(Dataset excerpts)
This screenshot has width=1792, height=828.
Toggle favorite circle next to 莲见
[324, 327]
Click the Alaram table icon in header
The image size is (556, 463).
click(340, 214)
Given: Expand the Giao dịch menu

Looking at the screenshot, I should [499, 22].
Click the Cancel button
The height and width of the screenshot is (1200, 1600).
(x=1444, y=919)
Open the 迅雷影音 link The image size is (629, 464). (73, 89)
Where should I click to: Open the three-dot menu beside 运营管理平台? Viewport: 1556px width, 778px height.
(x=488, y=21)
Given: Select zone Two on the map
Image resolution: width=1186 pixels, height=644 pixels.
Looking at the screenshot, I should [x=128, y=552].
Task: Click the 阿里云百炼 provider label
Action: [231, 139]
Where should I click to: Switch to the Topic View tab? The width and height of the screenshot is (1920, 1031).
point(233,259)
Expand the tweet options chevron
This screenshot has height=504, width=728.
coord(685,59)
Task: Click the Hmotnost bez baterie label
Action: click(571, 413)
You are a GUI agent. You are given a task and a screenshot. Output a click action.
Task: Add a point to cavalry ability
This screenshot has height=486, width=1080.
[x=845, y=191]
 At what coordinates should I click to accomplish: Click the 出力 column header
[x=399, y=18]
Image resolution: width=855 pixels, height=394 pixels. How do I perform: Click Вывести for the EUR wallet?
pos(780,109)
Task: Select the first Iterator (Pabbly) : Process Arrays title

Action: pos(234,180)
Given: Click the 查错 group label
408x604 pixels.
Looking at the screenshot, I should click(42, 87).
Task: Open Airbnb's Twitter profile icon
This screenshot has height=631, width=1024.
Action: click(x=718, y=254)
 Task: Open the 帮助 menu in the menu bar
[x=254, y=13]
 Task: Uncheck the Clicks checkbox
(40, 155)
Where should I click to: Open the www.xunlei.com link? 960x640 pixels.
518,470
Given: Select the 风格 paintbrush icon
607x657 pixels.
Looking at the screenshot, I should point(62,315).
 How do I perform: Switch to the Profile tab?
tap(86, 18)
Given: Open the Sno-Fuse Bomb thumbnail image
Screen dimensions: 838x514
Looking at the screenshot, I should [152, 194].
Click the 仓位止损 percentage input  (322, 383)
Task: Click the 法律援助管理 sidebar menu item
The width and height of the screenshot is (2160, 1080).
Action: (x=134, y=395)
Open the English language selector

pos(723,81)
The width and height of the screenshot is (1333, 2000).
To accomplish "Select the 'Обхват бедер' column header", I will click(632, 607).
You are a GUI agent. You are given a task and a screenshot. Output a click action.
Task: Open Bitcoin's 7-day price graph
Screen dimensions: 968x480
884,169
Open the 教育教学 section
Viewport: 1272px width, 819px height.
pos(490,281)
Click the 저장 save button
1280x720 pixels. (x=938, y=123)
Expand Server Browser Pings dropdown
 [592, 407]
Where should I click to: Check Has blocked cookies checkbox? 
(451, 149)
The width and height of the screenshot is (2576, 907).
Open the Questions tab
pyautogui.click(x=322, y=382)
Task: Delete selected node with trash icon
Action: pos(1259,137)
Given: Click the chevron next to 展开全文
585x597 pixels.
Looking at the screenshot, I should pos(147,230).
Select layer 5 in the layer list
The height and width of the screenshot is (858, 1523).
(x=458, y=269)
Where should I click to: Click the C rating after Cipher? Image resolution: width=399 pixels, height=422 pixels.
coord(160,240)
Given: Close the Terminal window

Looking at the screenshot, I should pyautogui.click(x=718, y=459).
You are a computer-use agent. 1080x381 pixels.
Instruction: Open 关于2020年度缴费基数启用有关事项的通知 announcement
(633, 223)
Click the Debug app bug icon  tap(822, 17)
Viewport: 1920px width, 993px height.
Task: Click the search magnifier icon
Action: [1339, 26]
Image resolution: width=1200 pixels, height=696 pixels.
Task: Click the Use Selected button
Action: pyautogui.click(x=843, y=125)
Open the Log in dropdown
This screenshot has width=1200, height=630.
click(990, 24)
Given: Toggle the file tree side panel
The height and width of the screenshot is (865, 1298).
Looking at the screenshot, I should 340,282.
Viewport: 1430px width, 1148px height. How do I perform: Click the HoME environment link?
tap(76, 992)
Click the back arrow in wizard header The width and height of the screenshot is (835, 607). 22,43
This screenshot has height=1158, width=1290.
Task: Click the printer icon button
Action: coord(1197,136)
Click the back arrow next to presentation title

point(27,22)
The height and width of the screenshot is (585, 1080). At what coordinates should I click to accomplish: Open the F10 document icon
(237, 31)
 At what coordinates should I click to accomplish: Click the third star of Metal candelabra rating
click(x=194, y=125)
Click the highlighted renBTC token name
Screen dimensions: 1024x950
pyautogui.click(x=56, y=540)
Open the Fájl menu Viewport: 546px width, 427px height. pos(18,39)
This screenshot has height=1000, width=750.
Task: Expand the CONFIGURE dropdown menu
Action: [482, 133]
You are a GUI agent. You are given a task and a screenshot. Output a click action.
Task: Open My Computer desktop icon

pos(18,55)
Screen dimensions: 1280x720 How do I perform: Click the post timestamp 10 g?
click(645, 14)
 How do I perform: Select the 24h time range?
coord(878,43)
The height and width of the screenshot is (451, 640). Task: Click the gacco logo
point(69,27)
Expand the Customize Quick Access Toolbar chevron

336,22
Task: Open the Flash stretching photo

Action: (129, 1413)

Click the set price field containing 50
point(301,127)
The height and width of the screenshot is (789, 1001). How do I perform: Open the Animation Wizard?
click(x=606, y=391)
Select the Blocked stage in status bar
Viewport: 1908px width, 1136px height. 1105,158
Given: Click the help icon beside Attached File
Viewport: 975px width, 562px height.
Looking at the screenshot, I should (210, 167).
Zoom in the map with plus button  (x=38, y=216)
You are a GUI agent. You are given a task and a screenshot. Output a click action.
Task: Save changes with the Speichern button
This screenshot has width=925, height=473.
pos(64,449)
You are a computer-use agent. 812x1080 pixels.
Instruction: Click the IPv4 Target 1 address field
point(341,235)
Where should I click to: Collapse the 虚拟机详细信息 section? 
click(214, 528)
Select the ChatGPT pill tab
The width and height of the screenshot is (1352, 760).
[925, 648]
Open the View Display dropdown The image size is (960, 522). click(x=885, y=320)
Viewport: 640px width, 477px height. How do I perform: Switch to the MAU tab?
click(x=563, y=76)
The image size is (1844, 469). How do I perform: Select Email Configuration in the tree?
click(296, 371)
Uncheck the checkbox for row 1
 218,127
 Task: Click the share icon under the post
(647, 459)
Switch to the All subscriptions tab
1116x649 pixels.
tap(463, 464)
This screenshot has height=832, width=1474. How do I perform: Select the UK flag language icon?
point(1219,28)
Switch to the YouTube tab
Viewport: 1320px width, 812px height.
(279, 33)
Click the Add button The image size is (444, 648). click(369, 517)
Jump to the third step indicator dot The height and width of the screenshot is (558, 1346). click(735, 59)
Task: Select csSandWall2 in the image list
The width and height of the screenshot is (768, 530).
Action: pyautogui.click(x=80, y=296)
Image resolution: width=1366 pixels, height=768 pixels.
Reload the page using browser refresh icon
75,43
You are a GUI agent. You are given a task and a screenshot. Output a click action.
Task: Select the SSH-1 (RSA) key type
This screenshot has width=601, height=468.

Requirement - Write out all records exactly, keeping every detail.

Answer space -
This screenshot has width=1792, height=828.
Toggle favorite circle next to 莲见
[324, 327]
Click the Alaram table icon in header
The image size is (556, 463).
click(340, 214)
Given: Expand the Giao dịch menu

Looking at the screenshot, I should [499, 22].
Click the Cancel button
The height and width of the screenshot is (1200, 1600).
(x=1444, y=919)
Open the 迅雷影音 link The image size is (629, 464). (73, 89)
Where should I click to: Open the three-dot menu beside 运营管理平台? Viewport: 1556px width, 778px height.
(x=488, y=21)
Given: Select zone Two on the map
Image resolution: width=1186 pixels, height=644 pixels.
Looking at the screenshot, I should [x=128, y=552].
Task: Click the 阿里云百炼 provider label
Action: [231, 139]
Where should I click to: Switch to the Topic View tab? The width and height of the screenshot is (1920, 1031).
point(233,259)
Expand the tweet options chevron
This screenshot has height=504, width=728.
coord(685,59)
Task: Click the Hmotnost bez baterie label
Action: click(571, 413)
You are a GUI agent. You are given a task and a screenshot. Output a click action.
Task: Add a point to cavalry ability
This screenshot has height=486, width=1080.
[x=845, y=191]
 At what coordinates should I click to accomplish: Click the 出力 column header
[x=399, y=18]
Image resolution: width=855 pixels, height=394 pixels. How do I perform: Click Вывести for the EUR wallet?
pos(780,109)
Task: Select the first Iterator (Pabbly) : Process Arrays title

Action: pos(234,180)
Given: Click the 查错 group label
408x604 pixels.
Looking at the screenshot, I should click(42, 87).
Task: Open Airbnb's Twitter profile icon
This screenshot has height=631, width=1024.
Action: click(x=718, y=254)
 Task: Open the 帮助 menu in the menu bar
[x=254, y=13]
 Task: Uncheck the Clicks checkbox
(40, 155)
Where should I click to: Open the www.xunlei.com link? 960x640 pixels.
518,470
Given: Select the 风格 paintbrush icon
607x657 pixels.
Looking at the screenshot, I should point(62,315).
 How do I perform: Switch to the Profile tab?
tap(86, 18)
Given: Open the Sno-Fuse Bomb thumbnail image
Screen dimensions: 838x514
Looking at the screenshot, I should [152, 194].
Click the 仓位止损 percentage input  (322, 383)
Task: Click the 法律援助管理 sidebar menu item
The width and height of the screenshot is (2160, 1080).
Action: (x=134, y=395)
Open the English language selector

pos(723,81)
The width and height of the screenshot is (1333, 2000).
To accomplish "Select the 'Обхват бедер' column header", I will click(632, 607).
You are a GUI agent. You are given a task and a screenshot. Output a click action.
Task: Open Bitcoin's 7-day price graph
Screen dimensions: 968x480
884,169
Open the 教育教学 section
Viewport: 1272px width, 819px height.
pos(490,281)
Click the 저장 save button
1280x720 pixels. (x=938, y=123)
Expand Server Browser Pings dropdown
 [592, 407]
Where should I click to: Check Has blocked cookies checkbox? 
(451, 149)
The width and height of the screenshot is (2576, 907).
Open the Questions tab
pyautogui.click(x=322, y=382)
Task: Delete selected node with trash icon
Action: pos(1259,137)
Given: Click the chevron next to 展开全文
585x597 pixels.
Looking at the screenshot, I should pos(147,230).
Select layer 5 in the layer list
The height and width of the screenshot is (858, 1523).
(x=458, y=269)
Where should I click to: Click the C rating after Cipher? Image resolution: width=399 pixels, height=422 pixels.
coord(160,240)
Given: Close the Terminal window

Looking at the screenshot, I should pyautogui.click(x=718, y=459).
You are a computer-use agent. 1080x381 pixels.
Instruction: Open 关于2020年度缴费基数启用有关事项的通知 announcement
(633, 223)
Click the Debug app bug icon  tap(822, 17)
Viewport: 1920px width, 993px height.
Task: Click the search magnifier icon
Action: [1339, 26]
Image resolution: width=1200 pixels, height=696 pixels.
Task: Click the Use Selected button
Action: pyautogui.click(x=843, y=125)
Open the Log in dropdown
This screenshot has width=1200, height=630.
click(990, 24)
Given: Toggle the file tree side panel
The height and width of the screenshot is (865, 1298).
Looking at the screenshot, I should 340,282.
Viewport: 1430px width, 1148px height. How do I perform: Click the HoME environment link?
tap(76, 992)
Click the back arrow in wizard header The width and height of the screenshot is (835, 607). 22,43
This screenshot has height=1158, width=1290.
Task: Click the printer icon button
Action: coord(1197,136)
Click the back arrow next to presentation title

point(27,22)
The height and width of the screenshot is (585, 1080). At what coordinates should I click to accomplish: Open the F10 document icon
(237, 31)
 At what coordinates should I click to accomplish: Click the third star of Metal candelabra rating
click(x=194, y=125)
Click the highlighted renBTC token name
Screen dimensions: 1024x950
pyautogui.click(x=56, y=540)
Open the Fájl menu Viewport: 546px width, 427px height. pos(18,39)
This screenshot has height=1000, width=750.
Task: Expand the CONFIGURE dropdown menu
Action: [482, 133]
You are a GUI agent. You are given a task and a screenshot. Output a click action.
Task: Open My Computer desktop icon

pos(18,55)
Screen dimensions: 1280x720 How do I perform: Click the post timestamp 10 g?
click(645, 14)
 How do I perform: Select the 24h time range?
coord(878,43)
The height and width of the screenshot is (451, 640). Task: Click the gacco logo
point(69,27)
Expand the Customize Quick Access Toolbar chevron

336,22
Task: Open the Flash stretching photo

Action: (129, 1413)

Click the set price field containing 50
point(301,127)
The height and width of the screenshot is (789, 1001). How do I perform: Open the Animation Wizard?
click(x=606, y=391)
Select the Blocked stage in status bar
Viewport: 1908px width, 1136px height. 1105,158
Given: Click the help icon beside Attached File
Viewport: 975px width, 562px height.
Looking at the screenshot, I should (210, 167).
Zoom in the map with plus button  (x=38, y=216)
You are a GUI agent. You are given a task and a screenshot. Output a click action.
Task: Save changes with the Speichern button
This screenshot has width=925, height=473.
pos(64,449)
You are a computer-use agent. 812x1080 pixels.
Instruction: Click the IPv4 Target 1 address field
point(341,235)
Where should I click to: Collapse the 虚拟机详细信息 section? 
click(214, 528)
Select the ChatGPT pill tab
The width and height of the screenshot is (1352, 760).
[925, 648]
Open the View Display dropdown The image size is (960, 522). click(x=885, y=320)
Viewport: 640px width, 477px height. How do I perform: Switch to the MAU tab?
click(x=563, y=76)
The image size is (1844, 469). How do I perform: Select Email Configuration in the tree?
click(296, 371)
Uncheck the checkbox for row 1
 218,127
 Task: Click the share icon under the post
(647, 459)
Switch to the All subscriptions tab
1116x649 pixels.
tap(463, 464)
This screenshot has height=832, width=1474. How do I perform: Select the UK flag language icon?
point(1219,28)
Switch to the YouTube tab
Viewport: 1320px width, 812px height.
(279, 33)
Click the Add button The image size is (444, 648). click(369, 517)
Jump to the third step indicator dot The height and width of the screenshot is (558, 1346). click(735, 59)
Task: Select csSandWall2 in the image list
The width and height of the screenshot is (768, 530).
Action: pyautogui.click(x=80, y=296)
Image resolution: width=1366 pixels, height=768 pixels.
Reload the page using browser refresh icon
75,43
You are a GUI agent. You are given a task and a screenshot. Output a click action.
Task: Select the SSH-1 (RSA) key type
This screenshot has width=601, height=468.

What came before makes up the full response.